Scan the listing below. Copy each line that contains "agent".

- - - - - - -

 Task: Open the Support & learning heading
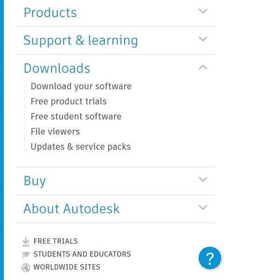(80, 41)
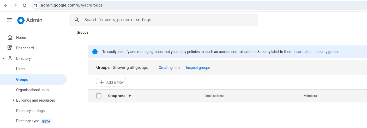Viewport: 367px width, 128px height.
Task: Focus the search users, groups or settings field
Action: 167,20
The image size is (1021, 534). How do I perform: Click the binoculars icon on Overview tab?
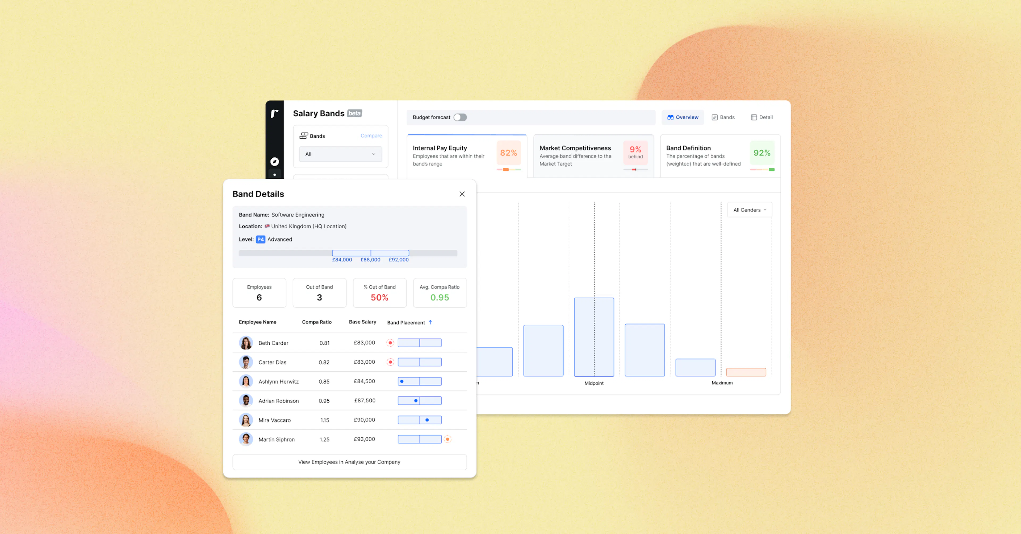[670, 117]
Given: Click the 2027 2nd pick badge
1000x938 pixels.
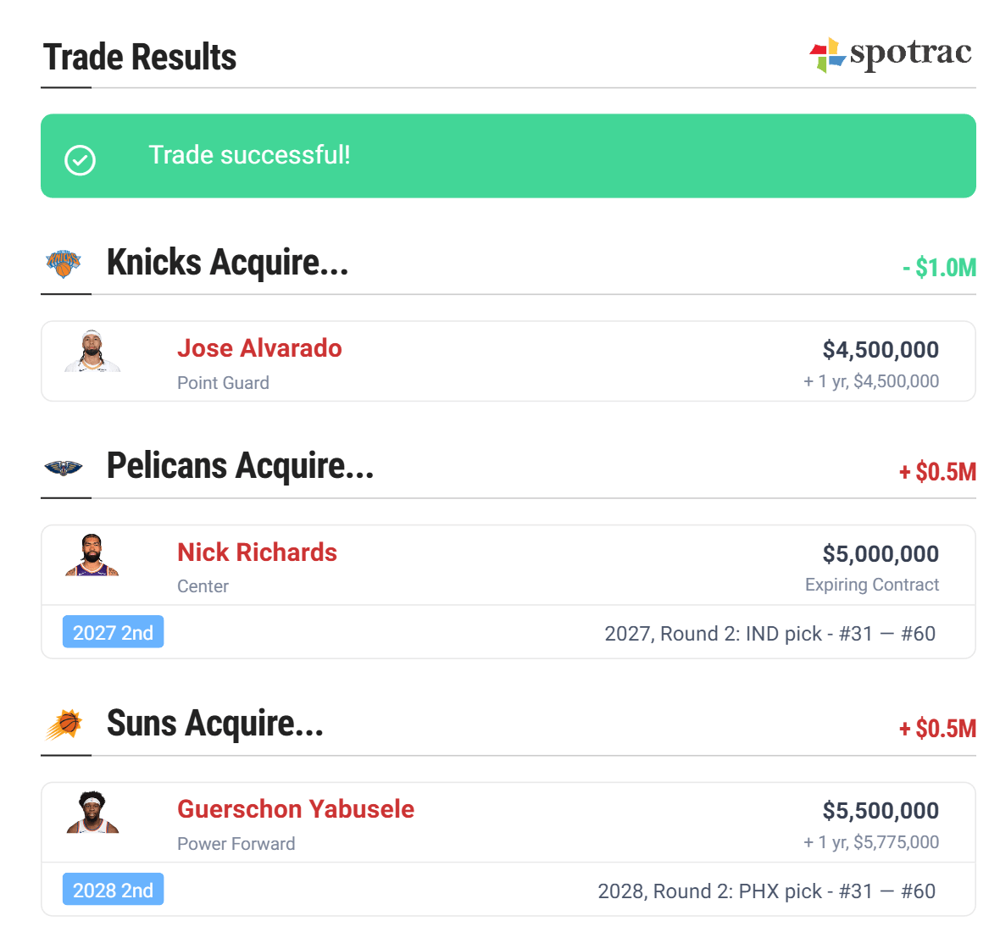Looking at the screenshot, I should (x=113, y=633).
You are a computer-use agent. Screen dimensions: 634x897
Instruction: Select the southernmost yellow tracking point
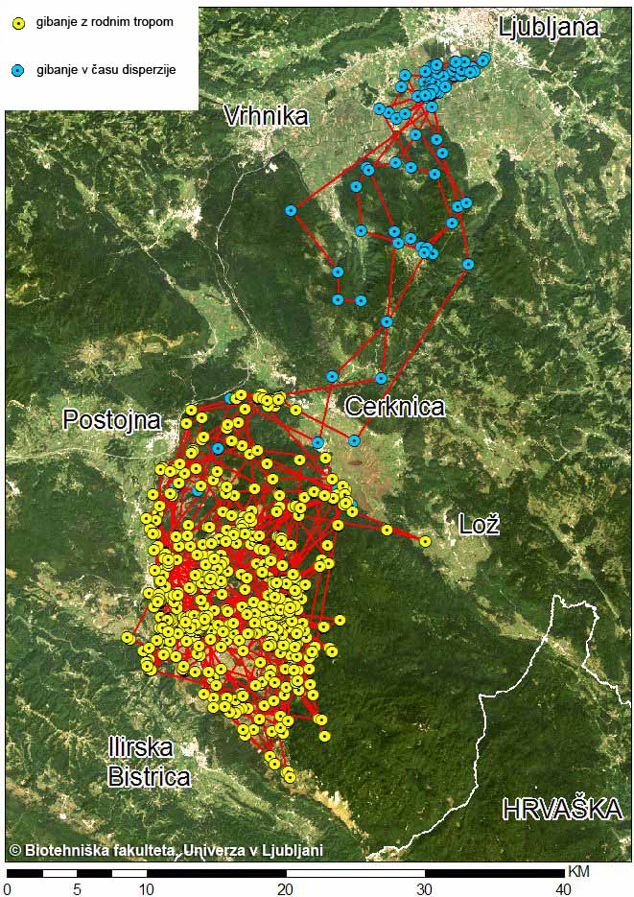tap(290, 777)
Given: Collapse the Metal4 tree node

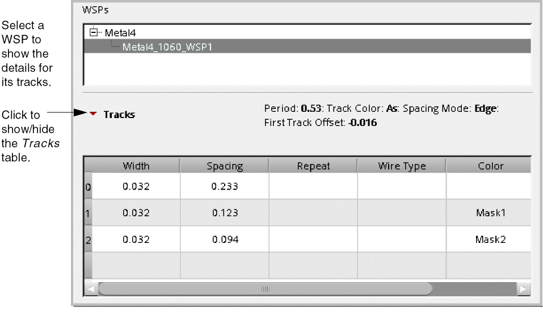Looking at the screenshot, I should (94, 33).
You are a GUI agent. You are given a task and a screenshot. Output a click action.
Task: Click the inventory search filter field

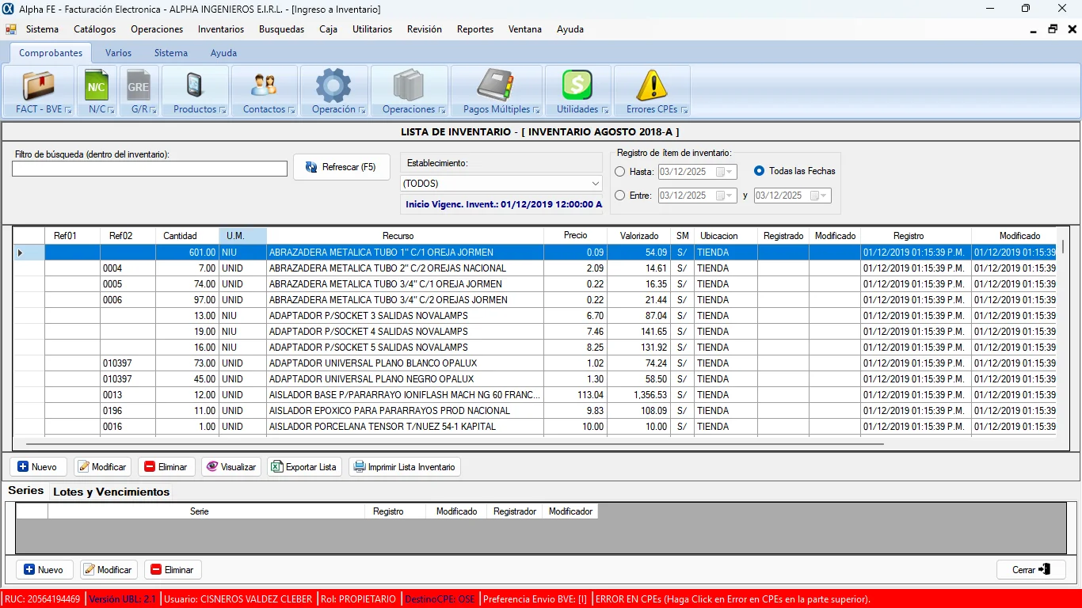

- - - - - - -

**EXERCISE RESPONSE**
You are a computer-use agent. Screen dimensions: 634x897
You are a GUI agent. You are given a task and a screenshot. Output a click action.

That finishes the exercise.